→ **Work instructions**:
a – In the forum thread about the app problem, what radius does Shangsta ask about in relation to the warehouses?
b – Output the part of the forum thread about the app problem between "So I finally" and "delivering out of?", inclusive.
c – Pick up the forum thread about the app problem from the point where it stops.

→ **Selected passage**:
►

# App problem



## flyersfan (Oct 23, 2015)

So I finally got the app installed. I log in and it asks me to pick my location; I hit continue and it just sits there and spins! Any ideas?


----------



## Shangsta (Aug 15, 2016)

Where are you delivering out of?


----------



## flyersfan (Oct 23, 2015)

Philly suburbs


----------



## Shangsta (Aug 15, 2016)

Are you within a 30 mile radius of any of these?

https://trustfile.avalara.com/resources/amazon-warehouse-locations/


----------



## flyersfan (Oct 23, 2015)

No. that's strange, why would they send me the info to sign up? I heard they are about to open a warehouse in my town.


----------



## Shangsta (Aug 15, 2016)

flyersfan said:


> No. that's strange, why would they send me the info to sign up? I heard they are about to open a warehouse in my town.


Thats probably why you cant sign up yet. The warehouses has not opened.


----------



## DivineDriver1 (Oct 9, 2016)

◄

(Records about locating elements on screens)
►

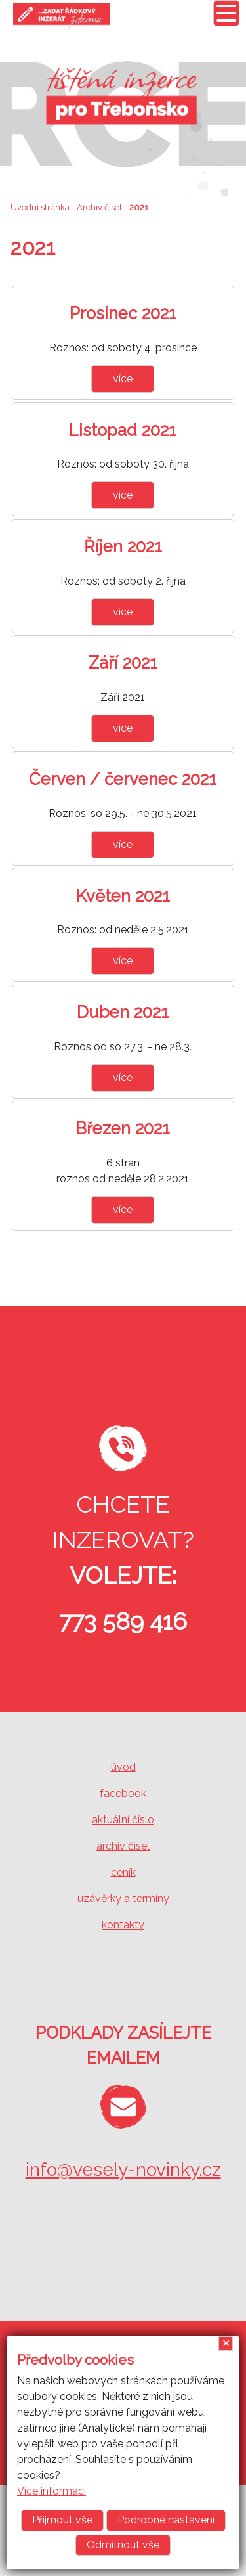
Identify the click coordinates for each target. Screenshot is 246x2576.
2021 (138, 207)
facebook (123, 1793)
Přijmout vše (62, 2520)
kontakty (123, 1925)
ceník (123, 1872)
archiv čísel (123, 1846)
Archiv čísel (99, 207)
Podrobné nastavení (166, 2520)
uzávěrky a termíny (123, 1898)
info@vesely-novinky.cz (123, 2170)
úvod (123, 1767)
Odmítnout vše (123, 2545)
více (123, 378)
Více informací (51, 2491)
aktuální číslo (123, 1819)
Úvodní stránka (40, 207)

◄

→ **In response**:
a – A 30-mile radius.

b –
So I finally got the app installed. I log in and it asks me to pick my location; I hit continue and it just sits there and spins! Any ideas?


----------



## Shangsta (Aug 15, 2016)

Where are you delivering out of?

c –
Does anyone have the url for the flex app? The video never showed it so I can't download it


----------



## soypana (Jun 21, 2016)

Shangsta said:


> Are you within a 30 mile radius of any of these?
> 
> https://trustfile.avalara.com/resources/amazon-warehouse-locations/


Seem like that list is outdated. Our warehouse isn't there and it has been opened for over a year.


----------



## Uber48208 (May 4, 2016)

DivineDriver1 said:


> Does anyone have the url for the flex app? The video never showed it so I can't download it


Check your email and visit one of the Q&A sessions, they have the link in there.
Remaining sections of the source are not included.